MoFo is coming to an end and as the month of October comes to an end, most of the Northern Hemisphere is cooling off. For me, this time of year means getting cozy with a big bowl of soup.
Jes of Cupcake Punk cooks up a nicely spiced Curried Winter Squash Soup, perfect for using up the squash popping up at your local farmer’s market.
Tom from Yours for Good Fermentables also uses squash in his Never Ending Veggie Pot o’ Soup, but also fortifies it with beer, something he knows plenty about. Dannibazaars Vegan Emporium veganizes a pumpkin soup from the Food Network, and Deb at Invisible Voices cooks up a recipe perfect for the autumn harvest.
MoFoers also cooked lots of hearty bean soups and chili this week. Smacky Tomato fed her family a cannelini bean soup with my favorite vegetable, kale. Meanwhile, the Whole Food Vegan creates a three bean chili using heirloom beans.
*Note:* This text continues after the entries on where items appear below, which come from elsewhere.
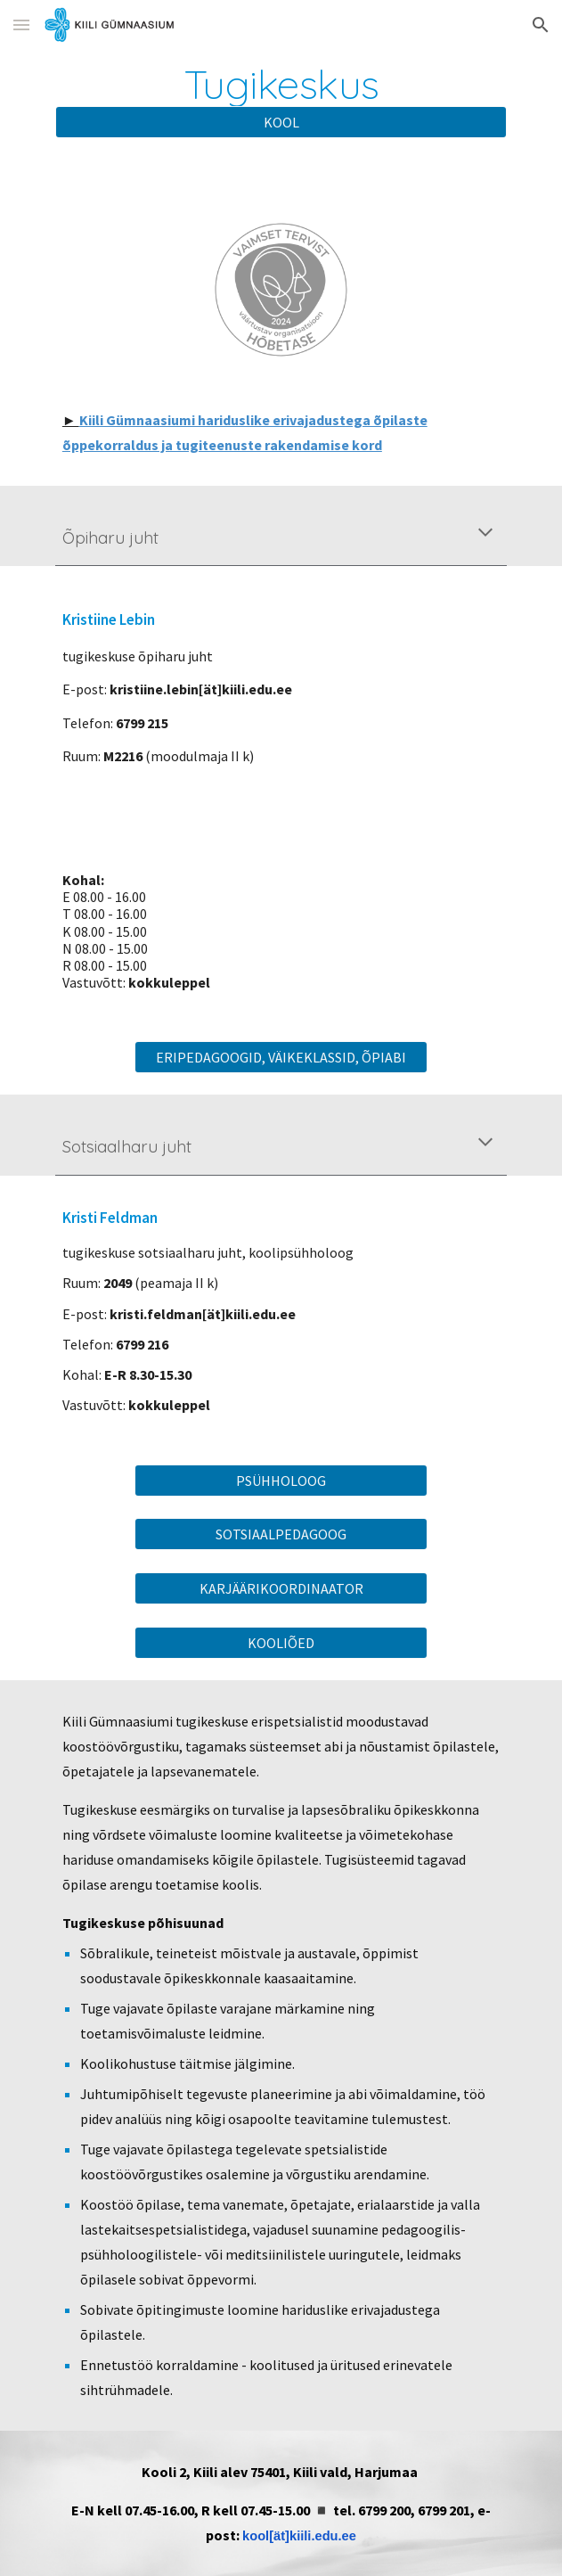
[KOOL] (281, 122)
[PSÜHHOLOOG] (281, 1480)
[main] (281, 84)
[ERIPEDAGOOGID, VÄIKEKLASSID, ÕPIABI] (281, 1057)
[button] (21, 24)
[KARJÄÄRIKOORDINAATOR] (281, 1588)
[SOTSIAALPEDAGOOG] (281, 1534)
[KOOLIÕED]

I have some beans in my pantry just begging to be used in this recipe! Beer makes another appearance in both the chili and bread at What Your Momma Didn’t Know. I’m not a beer drinker, but I love the taste it gives to certain foods! There is also a lovely raw chili featured at Fashion Peace while the chef at Intellectual Blackout uses hummus and lentils to create a yummy chowder.
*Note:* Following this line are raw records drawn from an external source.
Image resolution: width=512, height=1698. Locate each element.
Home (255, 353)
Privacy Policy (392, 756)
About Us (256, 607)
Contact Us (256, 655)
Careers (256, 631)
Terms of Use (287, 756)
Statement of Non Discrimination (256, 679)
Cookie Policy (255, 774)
Kelly at Vegan Thyme lists miso as one of her reasons for being vegan, then uses it to whip up a hearty Miso Soba Noodle Soup while Cyn at What the Hell Does a Pink Haired Girl Eat? whips up a classic Potato Leek Soup from fellow blogger Jessy, who also enjoys some lovely soup with her sister at a local restaurant.
I’ve really enjoyed reading all of the blogs this month, and I hope Vegan MoFo has been as inspiring for you as it has been for me!